§ Passage to read:
(begin)
It was costed when it was first introduced. I can't give you the costing number now, but as my colleagues from the Canadian Labour Congress have mentioned throughout their speeches, and so have I, when you are looking at costing, the government of the day happens to know that when they projected their deficit, they projected a much lower one than was actually being projected by the Parliamentary Budget Officer.
Where did I quantify it? It was basically on the fact that people need access to employment insurance. So when you're looking at the numbers, you have to look at whether the benefit outweighs the expenses. The benefit would be that the economic stimulus is certainly much higher.
Just to add to that as well, when this was being drafted, it was actually based on a lot of statistics, and we've done a lot of work with the Canadian Labour Congress. They've given you their costing budgets and we've worked in conjunction with them on a number of occasions. I guess it's safe to say that their total--
What we might debate is the second-round impasse, but I think the straight 360 hours costing a little over $1 billion, everybody has sort of agreed on.
Whatever your numbers are telling me, that's what your numbers are.
Ms. Hughes, is there any costing on the part about the best 12 weeks? In regard to the 55%, are there any dollars put behind that or any expectations on that?
I'm just trying to go through my document here, because we have been talking about quite a few things.
The whole intent in putting this forward is to make sure that people actually have access to employment insurance. There will be some costing, of course, and we will have some differences in how much it's going to cost from one end to the other and the intricacy of what the impact will be when people actually have access.
Basically, with our concern that people who work flat out for long stretches, surrounded by less lucrative preparation and wind-down periods, are not getting the benefits they deserve, we need to look at whether the cost actually outweighs the benefits.
I'd simply like to respond to two questions that were put to you, Mrs. Hughes. But first, let me put my answers in context.
The unemployment rate in December 2005 was similar to today's rate and the assistant deputy minister of the Department of Human Resources and Social Development was asked at the time to supply us with some figures. These provide an answer to Mr. Lobb's questions.
Regarding the 360-hour threshold, the ADM estimated that this measure would cost $390 million and would affect 90,000 unemployed workers, given that not all unemployed workers would automatically qualify.
As far as the 12 best weeks are concerned— and this answers Mr. Lobb's questions at the same time—that measure would cost $320 million and affect 470,000 unemployed workers. So then, $320 million would affect 470,000 unemployed workers.
There are the answers to your two questions.
Now I'll give the floor back to my colleague so that she can ask her questions.
I think we've been clear in our documents and also in the discussion that obviously the 360 hours are vitally important. You can design the best EI system in the world, but if people can't access it because the threshold is too high, then you have a really nice document, but it doesn't really do anything for anybody. From our perspective, the 360 hours are what needs to be done.
(end)
§ Material:
(begin)
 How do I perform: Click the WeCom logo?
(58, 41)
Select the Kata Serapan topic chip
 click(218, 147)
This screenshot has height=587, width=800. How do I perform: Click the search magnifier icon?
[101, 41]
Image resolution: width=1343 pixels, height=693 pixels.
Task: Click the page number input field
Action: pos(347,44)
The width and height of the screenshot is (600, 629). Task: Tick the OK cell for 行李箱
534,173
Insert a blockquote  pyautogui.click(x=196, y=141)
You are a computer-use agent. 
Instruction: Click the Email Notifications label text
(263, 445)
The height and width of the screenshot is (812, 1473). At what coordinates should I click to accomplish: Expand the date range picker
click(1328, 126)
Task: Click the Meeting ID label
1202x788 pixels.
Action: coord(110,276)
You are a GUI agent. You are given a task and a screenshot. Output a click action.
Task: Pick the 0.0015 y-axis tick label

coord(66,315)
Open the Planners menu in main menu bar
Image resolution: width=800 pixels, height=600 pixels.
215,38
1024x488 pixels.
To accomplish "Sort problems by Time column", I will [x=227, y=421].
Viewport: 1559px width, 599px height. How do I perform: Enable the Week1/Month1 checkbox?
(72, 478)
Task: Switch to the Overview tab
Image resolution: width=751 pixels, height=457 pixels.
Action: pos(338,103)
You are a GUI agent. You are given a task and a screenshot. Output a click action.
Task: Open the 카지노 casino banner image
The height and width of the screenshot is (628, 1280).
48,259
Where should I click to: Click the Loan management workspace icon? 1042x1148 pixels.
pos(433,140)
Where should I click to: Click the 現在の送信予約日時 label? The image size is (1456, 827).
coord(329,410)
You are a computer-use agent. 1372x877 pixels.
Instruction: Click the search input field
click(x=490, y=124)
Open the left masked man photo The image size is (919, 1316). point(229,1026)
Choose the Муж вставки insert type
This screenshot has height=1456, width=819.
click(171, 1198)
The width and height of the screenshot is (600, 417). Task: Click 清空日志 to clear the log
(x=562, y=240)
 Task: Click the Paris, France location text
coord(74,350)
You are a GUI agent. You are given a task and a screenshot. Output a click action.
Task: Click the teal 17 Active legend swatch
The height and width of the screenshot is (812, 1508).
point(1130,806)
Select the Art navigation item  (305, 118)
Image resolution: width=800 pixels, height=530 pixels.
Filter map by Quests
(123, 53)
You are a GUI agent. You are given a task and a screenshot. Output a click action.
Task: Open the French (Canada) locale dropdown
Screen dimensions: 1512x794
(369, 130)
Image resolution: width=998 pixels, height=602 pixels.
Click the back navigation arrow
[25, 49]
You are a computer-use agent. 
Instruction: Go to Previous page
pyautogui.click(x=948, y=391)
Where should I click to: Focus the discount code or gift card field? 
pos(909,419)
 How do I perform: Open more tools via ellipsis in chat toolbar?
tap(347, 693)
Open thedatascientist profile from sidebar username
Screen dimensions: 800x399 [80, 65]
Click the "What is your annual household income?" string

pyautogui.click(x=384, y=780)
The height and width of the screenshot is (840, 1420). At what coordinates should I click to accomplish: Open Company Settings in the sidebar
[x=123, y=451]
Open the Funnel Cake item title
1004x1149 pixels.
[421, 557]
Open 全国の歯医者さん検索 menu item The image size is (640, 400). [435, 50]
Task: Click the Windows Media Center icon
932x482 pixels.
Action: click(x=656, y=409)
(end)
§ What this task involves: Write out the employment insurance transcript again, starting with "Just to add" and going on through "a few things.", with "CLC" in place of "Canadian Labour Congress". The rows are separate from the employment insurance transcript.

§ Solution:
Just to add to that as well, when this was being drafted, it was actually based on a lot of statistics, and we've done a lot of work with the CLC. They've given you their costing budgets and we've worked in conjunction with them on a number of occasions. I guess it's safe to say that their total--
What we might debate is the second-round impasse, but I think the straight 360 hours costing a little over $1 billion, everybody has sort of agreed on.
Whatever your numbers are telling me, that's what your numbers are.
Ms. Hughes, is there any costing on the part about the best 12 weeks? In regard to the 55%, are there any dollars put behind that or any expectations on that?
I'm just trying to go through my document here, because we have been talking about quite a few things.